This Compensation Discussion & Analysis contains forward-looking statements that are based on our current plans, considerations, expectations, and determinations regarding future compensation programs. The actual compensation programs that we adopt in the future may differ materially from currently planned programs as summarized in this discussion.

Executive Compensation Program Philosophy and Objectives

The goals of our executive compensation as established by our Compensation Committee are four-fold:
 
 
Ÿ
structure our compensation plans to effectively motivate our executive leadership to achieve the stated goals of the Company and to perform in a manner that maximizes shareholder value;
 
Ÿ
offer executive compensation programs that are competitive in the marketplace to enable us to recruit high-quality candidates for senior leadership positions and to retain these executives through appropriate base compensation, equity and cash awards and incentives;
 
Ÿ
strike a balance of short-term and long-term incentives tied to their individual performance and their contribution to our annual and long-term company-wide goals and objectives; and
 
Ÿ
align the interests of our executive officers and shareholders through the use of equity incentives.
 
Our business mission is to solidify our leadership position in providing our customers access to energy markets.

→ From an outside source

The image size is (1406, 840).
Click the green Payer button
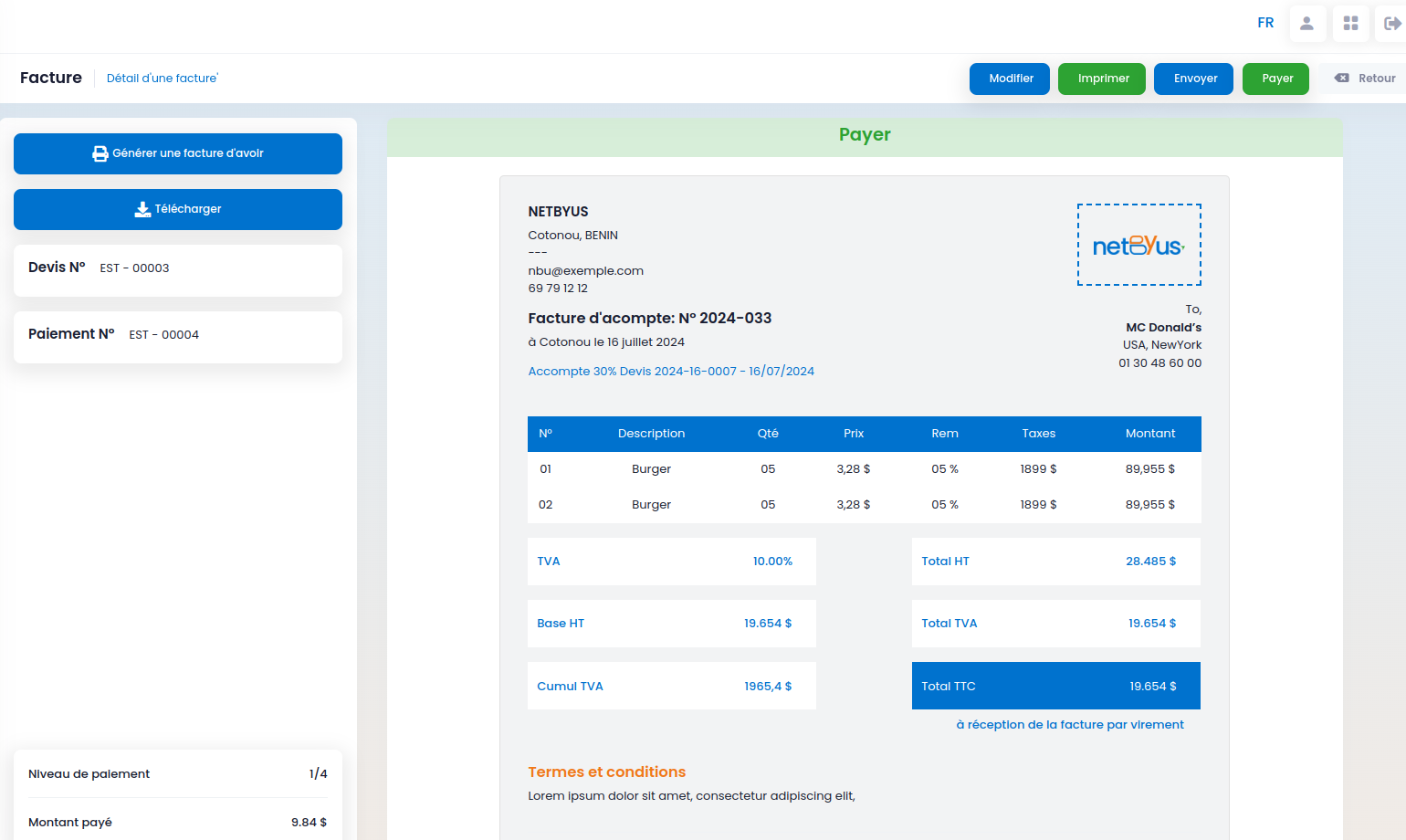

To achieve this goal, we will need to, for example, open up new indirect sales channels, configure our software to work with wholesale electricity markets outside of the energy market operated by Pennsylvania, New Jersey, Maryland Interconnection, LLC and charge our customers subscription fees in addition to, or instead of, the current revenue share pricing model. Because some of these goals may be accomplished over more than one year, the Compensation Committee has established a compensation program that utilizes a mix of annual and long-term incentives to assure that management and employees are focused on attainment of these corporate goals.

The Compensation Committee structures our executive compensation program in a manner that it believes does not promote inappropriate risk-taking by our executives, but rather encourages management to take a balanced approach, focused on achieving our corporate goals.

Executive Compensation Process

When making executive compensation program decisions, our Compensation Committee has historically begun by reviewing competitive market data. For this purpose, the Compensation Committee has engaged independent compensation consulting firms, MBL Group and Mercer LLC, to provide advice and recommendations on competitive market practice and specific compensation decisions. During fiscal year 2009, MBL Group and Mercer LLC were not compensated by the Company other than for its work advising our Compensation Committee. The competitive market data reviewed by our Compensation Committee included survey data provided by MBL Group and Mercer LLC. Due to the difficulty of finding equivalent companies that are appropriate peer companies, the Compensation Committee has decided that it is not in the best interest of the Company or its shareholder s to exclusively look to compensation paid to executives at a specific group of peer companies, but instead to review all relevant information and data available when making such decisions, including information related to other company compensation and survey information.

 
12

 

Our Compensation Committee has historically believed that, in order to attract the executive talent necessary to lead the Company, total compensation should be competitive with other similar-sized companies within the energy and technology industry, with base salary, bonus and total compensation generally set at the 50th percentile of the market. In addition, to analyzing market compensation data, the Compensation Committee believes that an individual’s qualifications and experience should be considered when making compensation decisions.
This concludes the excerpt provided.